If yes, it will surely boost the P*RN industry very much


----------



## LGWRSherlock (Nov 24, 2012)

utkarsh77 said:


> What is the future of Television? Glasses 3D TV and OLED TV - from Toshiba and LG respectively - that can be stretched and twisted is yesterday’s news. What more technological advancement will we be able to see in this category within our life time? Or how do you wish to see the Television technology to advance. Perhaps a frameless TV that generates 3D holographic images? Remember that today’s Science Fiction is tomorrow’s reality.

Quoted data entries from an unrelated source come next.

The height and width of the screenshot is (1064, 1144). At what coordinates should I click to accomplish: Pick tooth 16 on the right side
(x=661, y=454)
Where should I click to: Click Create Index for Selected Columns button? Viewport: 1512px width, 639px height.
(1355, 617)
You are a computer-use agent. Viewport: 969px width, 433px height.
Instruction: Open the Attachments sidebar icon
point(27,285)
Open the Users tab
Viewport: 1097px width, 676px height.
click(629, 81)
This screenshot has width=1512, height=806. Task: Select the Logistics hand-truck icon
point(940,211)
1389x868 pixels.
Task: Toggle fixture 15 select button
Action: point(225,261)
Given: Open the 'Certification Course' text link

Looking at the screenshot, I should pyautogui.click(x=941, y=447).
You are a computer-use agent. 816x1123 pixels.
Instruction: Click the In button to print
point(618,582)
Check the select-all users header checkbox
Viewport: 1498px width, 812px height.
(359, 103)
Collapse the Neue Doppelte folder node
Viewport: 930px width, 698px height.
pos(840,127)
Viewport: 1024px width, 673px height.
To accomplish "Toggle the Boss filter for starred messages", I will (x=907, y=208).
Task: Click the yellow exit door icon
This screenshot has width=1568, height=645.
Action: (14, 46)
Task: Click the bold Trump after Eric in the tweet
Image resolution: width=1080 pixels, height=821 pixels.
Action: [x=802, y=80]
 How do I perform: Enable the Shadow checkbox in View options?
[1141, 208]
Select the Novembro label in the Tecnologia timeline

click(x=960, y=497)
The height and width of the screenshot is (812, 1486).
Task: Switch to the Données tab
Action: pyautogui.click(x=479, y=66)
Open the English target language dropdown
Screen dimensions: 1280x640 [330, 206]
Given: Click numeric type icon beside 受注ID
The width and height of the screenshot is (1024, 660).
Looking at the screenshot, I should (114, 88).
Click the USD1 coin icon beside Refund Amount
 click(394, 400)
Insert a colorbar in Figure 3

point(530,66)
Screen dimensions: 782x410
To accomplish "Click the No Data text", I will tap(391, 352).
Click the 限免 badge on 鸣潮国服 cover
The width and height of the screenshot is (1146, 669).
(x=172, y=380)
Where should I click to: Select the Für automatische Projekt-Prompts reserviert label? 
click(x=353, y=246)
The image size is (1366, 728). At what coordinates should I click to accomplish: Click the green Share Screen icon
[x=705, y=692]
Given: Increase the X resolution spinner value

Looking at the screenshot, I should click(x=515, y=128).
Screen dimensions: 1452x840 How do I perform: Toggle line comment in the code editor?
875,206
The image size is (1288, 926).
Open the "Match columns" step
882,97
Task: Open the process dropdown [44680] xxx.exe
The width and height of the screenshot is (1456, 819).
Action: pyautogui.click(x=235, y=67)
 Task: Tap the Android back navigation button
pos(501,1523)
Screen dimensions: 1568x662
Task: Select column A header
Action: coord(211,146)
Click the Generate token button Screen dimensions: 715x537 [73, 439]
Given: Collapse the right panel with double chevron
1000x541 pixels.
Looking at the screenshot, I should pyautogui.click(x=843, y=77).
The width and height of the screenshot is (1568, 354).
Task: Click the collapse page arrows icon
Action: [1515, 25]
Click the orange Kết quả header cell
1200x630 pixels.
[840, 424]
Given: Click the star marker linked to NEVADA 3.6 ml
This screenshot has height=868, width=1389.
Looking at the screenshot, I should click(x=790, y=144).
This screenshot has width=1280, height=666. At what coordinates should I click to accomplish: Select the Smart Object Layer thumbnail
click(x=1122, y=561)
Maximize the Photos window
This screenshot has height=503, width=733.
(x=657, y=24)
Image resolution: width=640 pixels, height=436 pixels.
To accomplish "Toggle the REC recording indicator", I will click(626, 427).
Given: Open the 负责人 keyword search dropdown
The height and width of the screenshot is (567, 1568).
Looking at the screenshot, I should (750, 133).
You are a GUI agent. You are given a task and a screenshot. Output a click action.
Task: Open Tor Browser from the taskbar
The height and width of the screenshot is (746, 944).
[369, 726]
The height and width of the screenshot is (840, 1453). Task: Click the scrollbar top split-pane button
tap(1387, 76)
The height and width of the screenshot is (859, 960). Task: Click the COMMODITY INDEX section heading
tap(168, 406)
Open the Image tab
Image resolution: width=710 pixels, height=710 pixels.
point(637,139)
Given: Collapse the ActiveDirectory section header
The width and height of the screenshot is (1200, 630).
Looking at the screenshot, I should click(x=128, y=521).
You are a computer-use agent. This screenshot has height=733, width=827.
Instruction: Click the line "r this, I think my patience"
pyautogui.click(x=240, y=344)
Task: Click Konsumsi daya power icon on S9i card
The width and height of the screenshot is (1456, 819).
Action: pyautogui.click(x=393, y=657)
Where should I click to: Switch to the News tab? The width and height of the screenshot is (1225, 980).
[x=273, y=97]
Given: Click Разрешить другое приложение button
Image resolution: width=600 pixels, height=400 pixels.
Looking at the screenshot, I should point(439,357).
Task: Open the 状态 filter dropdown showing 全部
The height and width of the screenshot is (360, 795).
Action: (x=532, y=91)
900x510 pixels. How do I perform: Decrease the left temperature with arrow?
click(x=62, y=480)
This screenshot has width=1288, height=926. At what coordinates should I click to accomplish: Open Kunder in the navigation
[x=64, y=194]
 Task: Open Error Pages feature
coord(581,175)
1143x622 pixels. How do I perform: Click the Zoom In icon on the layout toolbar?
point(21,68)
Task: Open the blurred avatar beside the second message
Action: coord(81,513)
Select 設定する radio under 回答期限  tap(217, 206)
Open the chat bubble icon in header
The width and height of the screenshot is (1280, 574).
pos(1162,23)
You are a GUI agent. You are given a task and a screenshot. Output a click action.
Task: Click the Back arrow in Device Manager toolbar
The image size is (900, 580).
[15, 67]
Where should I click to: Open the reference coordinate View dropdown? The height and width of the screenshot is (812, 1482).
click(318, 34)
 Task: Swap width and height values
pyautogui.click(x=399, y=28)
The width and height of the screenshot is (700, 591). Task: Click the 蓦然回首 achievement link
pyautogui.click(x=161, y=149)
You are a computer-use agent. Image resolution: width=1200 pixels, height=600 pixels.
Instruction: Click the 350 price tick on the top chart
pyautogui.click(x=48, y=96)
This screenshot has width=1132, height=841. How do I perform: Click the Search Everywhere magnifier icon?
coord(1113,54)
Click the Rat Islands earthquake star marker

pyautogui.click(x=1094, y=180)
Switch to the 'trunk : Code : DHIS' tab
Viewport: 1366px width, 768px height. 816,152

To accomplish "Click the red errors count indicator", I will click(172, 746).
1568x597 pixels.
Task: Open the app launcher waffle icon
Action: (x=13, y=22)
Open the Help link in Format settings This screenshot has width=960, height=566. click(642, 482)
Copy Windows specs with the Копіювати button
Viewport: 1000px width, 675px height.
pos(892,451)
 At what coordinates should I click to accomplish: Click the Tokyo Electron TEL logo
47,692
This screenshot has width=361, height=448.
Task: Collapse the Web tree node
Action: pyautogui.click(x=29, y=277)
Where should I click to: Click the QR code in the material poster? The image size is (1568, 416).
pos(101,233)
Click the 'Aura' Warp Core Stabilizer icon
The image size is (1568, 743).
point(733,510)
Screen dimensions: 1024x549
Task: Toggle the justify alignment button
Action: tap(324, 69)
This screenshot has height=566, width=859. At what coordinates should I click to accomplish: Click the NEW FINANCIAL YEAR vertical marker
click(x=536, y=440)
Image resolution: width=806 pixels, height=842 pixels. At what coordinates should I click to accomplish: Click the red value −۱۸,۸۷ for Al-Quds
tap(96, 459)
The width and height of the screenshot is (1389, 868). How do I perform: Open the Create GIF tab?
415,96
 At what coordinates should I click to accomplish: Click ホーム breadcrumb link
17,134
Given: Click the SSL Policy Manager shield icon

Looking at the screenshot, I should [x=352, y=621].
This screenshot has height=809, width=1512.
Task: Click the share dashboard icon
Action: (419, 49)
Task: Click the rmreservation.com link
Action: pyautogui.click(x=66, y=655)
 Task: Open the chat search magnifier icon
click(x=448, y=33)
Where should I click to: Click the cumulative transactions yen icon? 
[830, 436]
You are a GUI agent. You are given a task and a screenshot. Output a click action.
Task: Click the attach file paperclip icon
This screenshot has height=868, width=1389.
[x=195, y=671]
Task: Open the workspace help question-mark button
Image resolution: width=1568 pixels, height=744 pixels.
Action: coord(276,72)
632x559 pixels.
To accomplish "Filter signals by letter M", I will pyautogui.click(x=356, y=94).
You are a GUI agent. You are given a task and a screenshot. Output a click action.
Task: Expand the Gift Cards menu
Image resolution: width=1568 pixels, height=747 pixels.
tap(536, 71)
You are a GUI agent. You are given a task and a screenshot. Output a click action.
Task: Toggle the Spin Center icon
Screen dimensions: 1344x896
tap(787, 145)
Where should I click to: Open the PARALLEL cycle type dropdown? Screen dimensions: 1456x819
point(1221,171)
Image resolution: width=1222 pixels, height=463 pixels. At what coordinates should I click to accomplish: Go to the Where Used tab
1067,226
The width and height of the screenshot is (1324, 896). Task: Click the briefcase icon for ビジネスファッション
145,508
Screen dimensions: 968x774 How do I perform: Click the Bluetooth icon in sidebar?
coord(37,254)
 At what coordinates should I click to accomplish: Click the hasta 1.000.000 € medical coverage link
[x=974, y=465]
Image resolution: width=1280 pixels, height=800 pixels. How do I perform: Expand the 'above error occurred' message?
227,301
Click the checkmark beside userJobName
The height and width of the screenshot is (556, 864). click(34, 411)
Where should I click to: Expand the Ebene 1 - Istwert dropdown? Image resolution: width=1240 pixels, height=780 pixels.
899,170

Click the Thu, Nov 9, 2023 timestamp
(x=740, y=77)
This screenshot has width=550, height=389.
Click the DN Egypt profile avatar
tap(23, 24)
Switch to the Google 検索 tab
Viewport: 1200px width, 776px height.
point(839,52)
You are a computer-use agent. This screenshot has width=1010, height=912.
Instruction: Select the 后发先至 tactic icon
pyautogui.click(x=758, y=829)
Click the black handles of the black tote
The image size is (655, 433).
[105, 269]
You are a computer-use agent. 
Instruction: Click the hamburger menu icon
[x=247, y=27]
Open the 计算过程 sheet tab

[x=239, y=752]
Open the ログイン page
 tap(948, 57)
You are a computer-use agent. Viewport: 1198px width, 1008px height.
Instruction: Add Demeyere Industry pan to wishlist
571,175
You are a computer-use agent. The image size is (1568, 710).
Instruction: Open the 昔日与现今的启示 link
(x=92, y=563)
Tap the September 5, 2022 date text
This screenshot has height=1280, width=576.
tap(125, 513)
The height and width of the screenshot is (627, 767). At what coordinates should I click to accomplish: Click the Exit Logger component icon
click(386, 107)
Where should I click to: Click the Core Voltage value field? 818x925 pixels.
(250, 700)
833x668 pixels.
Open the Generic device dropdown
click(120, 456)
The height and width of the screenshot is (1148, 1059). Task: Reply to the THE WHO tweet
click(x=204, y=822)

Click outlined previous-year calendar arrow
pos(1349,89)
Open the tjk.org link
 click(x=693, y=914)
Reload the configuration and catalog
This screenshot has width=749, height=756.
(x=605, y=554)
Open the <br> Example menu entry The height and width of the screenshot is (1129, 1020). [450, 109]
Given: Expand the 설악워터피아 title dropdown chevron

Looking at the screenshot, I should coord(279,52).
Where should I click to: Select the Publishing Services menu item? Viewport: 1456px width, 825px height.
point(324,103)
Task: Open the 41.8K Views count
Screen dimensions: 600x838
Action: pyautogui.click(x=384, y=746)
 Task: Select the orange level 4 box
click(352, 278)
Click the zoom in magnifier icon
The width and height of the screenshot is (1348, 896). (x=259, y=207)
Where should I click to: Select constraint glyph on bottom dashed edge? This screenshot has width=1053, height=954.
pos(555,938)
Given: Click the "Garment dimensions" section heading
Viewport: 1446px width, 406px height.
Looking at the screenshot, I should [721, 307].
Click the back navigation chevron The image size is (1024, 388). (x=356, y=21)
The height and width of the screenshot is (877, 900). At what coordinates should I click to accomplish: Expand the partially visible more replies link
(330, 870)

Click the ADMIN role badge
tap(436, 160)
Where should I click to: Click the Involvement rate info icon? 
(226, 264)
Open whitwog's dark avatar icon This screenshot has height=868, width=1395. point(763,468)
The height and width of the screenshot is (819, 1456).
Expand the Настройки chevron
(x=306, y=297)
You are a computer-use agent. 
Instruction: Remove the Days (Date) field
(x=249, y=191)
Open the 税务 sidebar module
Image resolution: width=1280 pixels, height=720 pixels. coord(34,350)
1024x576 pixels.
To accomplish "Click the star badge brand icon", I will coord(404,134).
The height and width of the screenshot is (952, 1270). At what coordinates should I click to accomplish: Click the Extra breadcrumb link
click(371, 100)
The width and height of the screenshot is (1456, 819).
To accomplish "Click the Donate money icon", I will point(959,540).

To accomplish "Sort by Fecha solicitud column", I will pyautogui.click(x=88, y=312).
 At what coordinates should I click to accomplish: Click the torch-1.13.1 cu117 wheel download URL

I really hope that they develop holographic TVs within our lifetime.  Imagine how awesome that would be when you're playing games!  Imagine this scenario: you're playing a first person shooter.  Depending on which angle your watch the screen, your perspective will change (as with real life).  This means if there's an enemy hiding somewhere, you may not see him initially if you're just staring straight at the screen, but if you were to physically move your head a bit to the left or right, you might be able to see the hidden enemy.  Imagine the possibilities with gaming!

LG WRman Sherlock, out!


----------



## shaurya.malik88 (Dec 14, 2012)

I don't think we are going to see the holographic TV's in the next few years. I agree to the point that there has been so many new innovations in display world but still the talks of holographic Tv's would be a non sense stuff as for now. Have a look at recently launched ultra HD Tv's from LG and Sony. They are so costly as for now irrespective of the great features they have. The same may not hold true of OLED's as they are a bit cheaper as compared to Ultra HD Tv's but then the Ultra HD TV's have advantage in terms of size.


----------



## pratyush997 (Dec 14, 2012)

Haha @Gearbox! that was epic


----------